Приведенные в таблице показатели обеспечены высоким уровнем производства военной техники в годы войны. Об этом свидетельствуют следующие цифры:
(История Второй мировой войны 1939–1945 гг. Т. 12. С. 168.)
Особенно ярко выглядят показатели роста за счет производства новой техники и вооружения по таким видам, как пистолеты-пулеметы (то есть автоматы) – в 6 раз, орудия – в 2,5 раза, танки и САУ – более чем в 4 раза, боевые самолеты – более чем в 2 раза.
Объясним некоторые цифры, которые идут до 1945 года со снижением. Количество, например, производимых винтовок снижалось, потому что им на смену шли автоматы.
Наш военный флот имел полное превосходство над флотом противника в Баренцевом, Балтийском и Черном морях. Естественно, на это оказали значительное влияние проводимые в то время флотами США и Англии морские операции в Северном и Средиземном морях.
Теперь можно взглянуть на таблицу производства важнейших видов военной техники в Германии тоже за такой же период, как у нас, то есть за период с 1941 по 1945 год (при этом в 1945 году – только первые четыре месяца), и затем сопоставить с нашими показателями, особенно изменениями в динамике.
(История Второй мировой войны 1939–1945 гг. Т. 12. С. 200.)
Если сравнить производство военной техники и вооружения Германии с аналогичным производством в Советском Союзе, то можно легко убедиться, что по количеству произведенного стрелкового оружия, орудий, минометов, танков (и САУ) и боевых самолетов СССР значительно обошел военное производство гитлеровской Германии и ее сателлитов, поставлявших Германии сырье и готовую продукцию. Хотя возможности у Советского Союза были значительно ниже. Даже в сфере формальных цифр ситуация следующая: промышленность всей Европы, за исключением Великобритании, работала на Германию! Но ведь эта промышленность пустила глубокие корни еще в конце XIX века.
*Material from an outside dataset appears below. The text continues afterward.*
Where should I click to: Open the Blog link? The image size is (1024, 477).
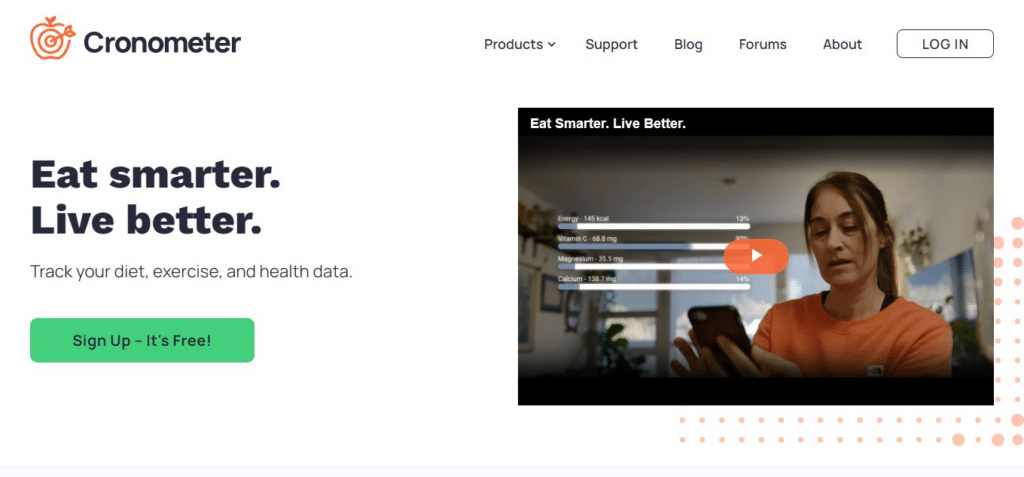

А Советский Союз только в 1930-х годах начал индустриализацию вообще и фактически только успел провести в жизнь одну пятилетку.
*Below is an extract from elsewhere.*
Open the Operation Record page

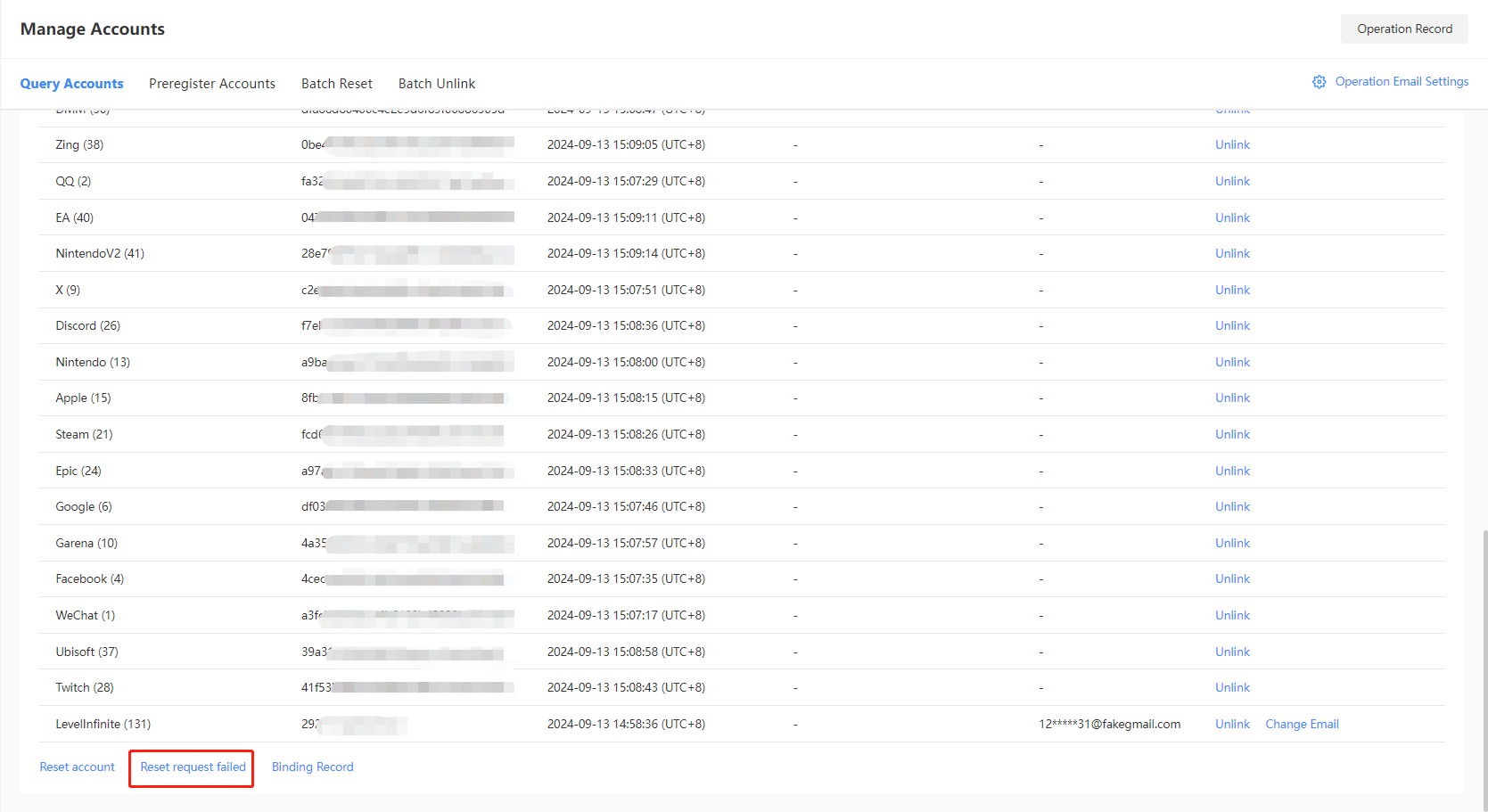coord(1403,29)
Вот так-то. И как глупо выглядят только вот на этом фоне все вымыслы и старания критиков социалистического способа производства, общественного строя Советского Союза.
А советский народ?! Он был единым не только на фронте и в нашем тылу, но и в тылу врага. Уже в первую военную зиму почти по всей оккупированной территории наши люди развернули борьбу с врагом. Если в первые дни и месяцы война в тылу противника носила характер стихийный, то к зиме – уже организованный. К весне 1942 года – завершилось становление партийного подполья и партизанского движения. Последнее управлялось Ставкой Верховного главнокомандования.
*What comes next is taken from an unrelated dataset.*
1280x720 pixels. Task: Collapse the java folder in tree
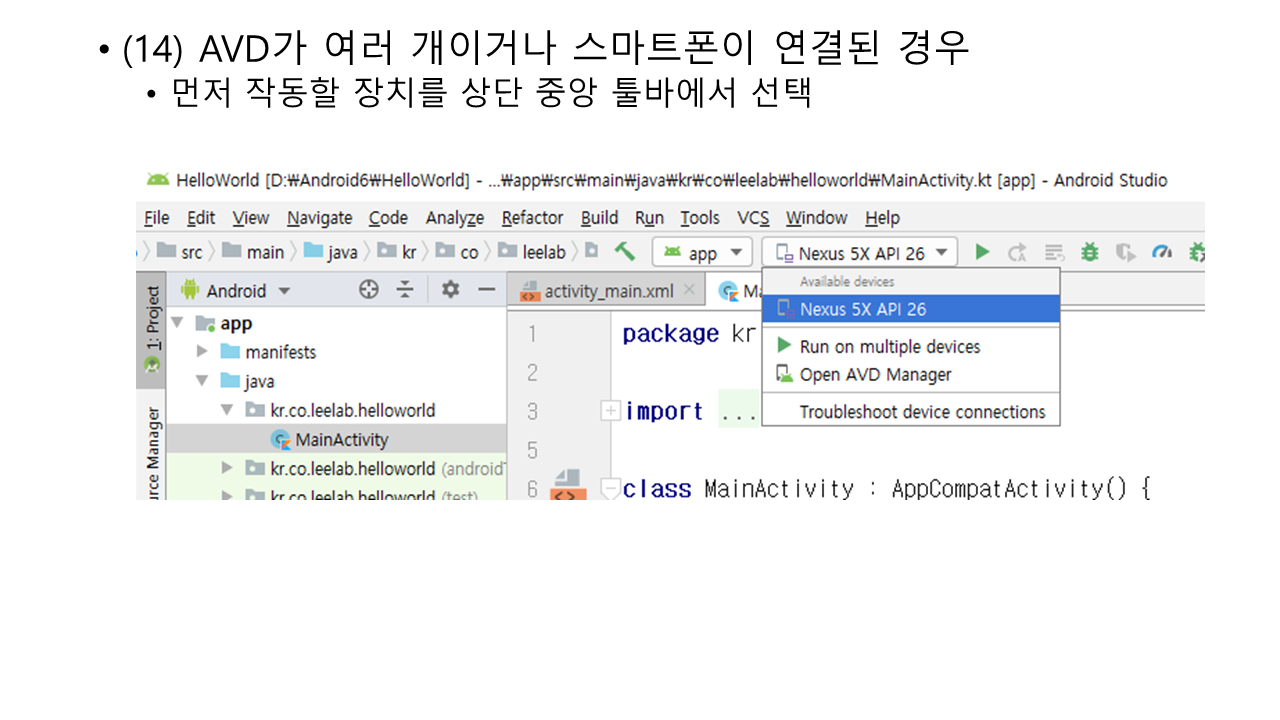[x=202, y=381]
Естественно, в училище мы жадно ловили вести со всех фронтов и сами рвались в бой. Но вот закончились мои первые военные университеты в Свердловске и Горьком. Добившись «справедливости», наконец-то и я отправился на фронт. Меня распирало от гордости, хотелось кричать на каждом углу: «Я еду в Сталинград, я еду защищать Сталинград!» Но было и другое чувство – чувство горечи. Почему допустили немцев до нашей великой Волги? Почему?! Не мог я тогда всего понять… Тем более не мог не то что представить – даже знать всей суммы фактов. Но если бы они мне были известны, особенно данные по производству вооружения, – тем сложнее было бы объяснить прорыв врага к Сталинграду. Все-таки здесь, как выяснил я позже, имелись слабые места. И может, связанные с нашей стратегической разведкой – прежде всего. Не это ли мешало Верховному главнокомандованию своевременно принимать необходимые решения? Именно это. Располагая достоверными данными о возможных действиях противника, Ставка, несомненно, могла избежать харьковского поражения, что, в свою очередь, открыло путь немецко-фашистским войскам на Сталинград.
Но это уже рассуждения сегодняшнего дня. А тогда у меня была грандиозная перспектива – еду на фронт!